La guerre ? Le travail malfaisant des techniciens de la mort : snipers, commandos Paras, tueurs mercenaires aux appointements confortables ....
La guerre supportée par le troupeau nostalgique des consommateurs avides du spectacle de la guerre qui occupe dans le désert du travail salarié le fantasme d'un occident viril et musclé.
Commandos anti -terroristes, GIGN, CRS, gardes mobiles entraînés pour maintenir la paix sociale à l'intérieur, armée d'élite pour maintenir l'oppression néocoloniale à l'extérieur .
Avec la crise économique, l'occident a besoin de réanimer la nostalgie d'un Eros pour la mort qui se consomme par fantasmes interposés en attendant que le fantasme devienne réalité.
QUi supporte le fantasme viril? Le corps -marge de la femme; corps silencieux mis au silence, corps mimétique qui se prête par sa plasticité à une histoire qui n'est pas la sienne; corps qui s'annule pour s'affubler des signes d'une sexualité pour la mort : sexe gâchette , combinaison Kaki , botte et galons. Mais la grimace n'est pas suffisante: il faut repaître le goût morbide du troupeau mâle asexué, le rictus d'un cliché de guerre. Corps brûlé par les bombes au phosphore, sous le regard viril du mercenaire .... montagne rouge , soleil couchant, belle lumière, regard glacé du corps femme qui se prête à l'éros fasciste de la jouissance pour la mort.
Faire bander , raison suffisante qui transforme le corps de la femme en attributs phalliques .
Et si la guerre ne faisait plus bander que les nostalgiques du pouvoir fort ?
Pour réveiller les appétits guerriers d'un occident amolli par l'idéologie du bonheur dans l'abrutissement du travail salarié et du mythe de la société de consommation , ne va-t-on pas chercher du renfort , ô cruauté, du côté du sans histoire du corps de la femme pour réanimer cette grossière histoire belliqueuse de la défense de l'Etat . Corps de femme , corps étendard d'une guerre qui n'est pas la sienne.
D'abord refuser et dénoncer le prête- corps : plus de statue de la liberté harnachée de bombe sH ; plus de Marianne cocardière et patriotarde , plus d'enfant pour la patrie , plus de pute pour les armées, plus de repos du guerrier.
Nous femmes , nous jouissons de la vie, ce sont vos désirs mortifères qui nous rendent amnésiques, frigides.

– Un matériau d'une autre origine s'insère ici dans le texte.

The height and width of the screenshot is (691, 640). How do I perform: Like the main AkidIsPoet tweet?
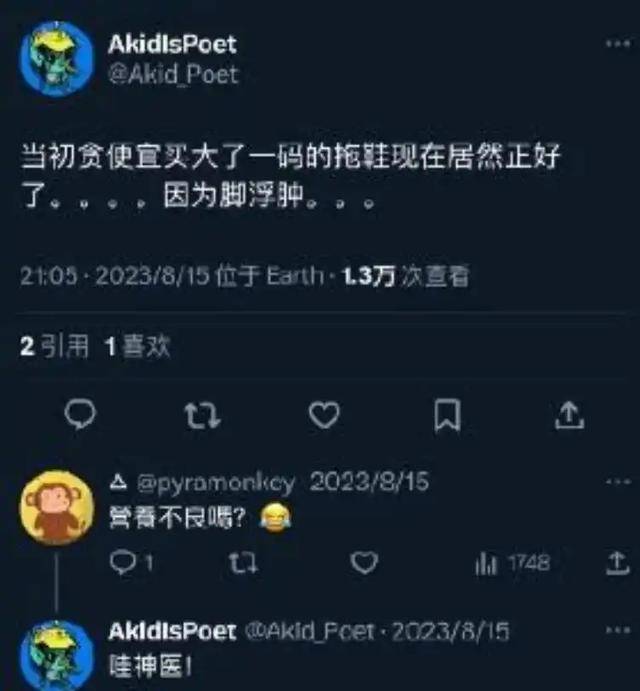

Notre corps, premier territoire annexé par la toute puissance de ce premier coup de main qui nous
a introduit dans l'histoire de la barbarie. Pas de guerre de libération sans libération du corps de la femme: l'histoire reproduit le même , en libérant les peuples d'une oppression , pour les réduire au silence de nouveaux oppresseurs.
Que vienne l'utopie du féminin où nous serons à nous -mêmes notre propre culture: féminin et masculin dans l'excellence du vivre et qu'exulte dans le silence cosmique de nos corps -jouissances , le grand éclat de rire dionysiaque de la vie.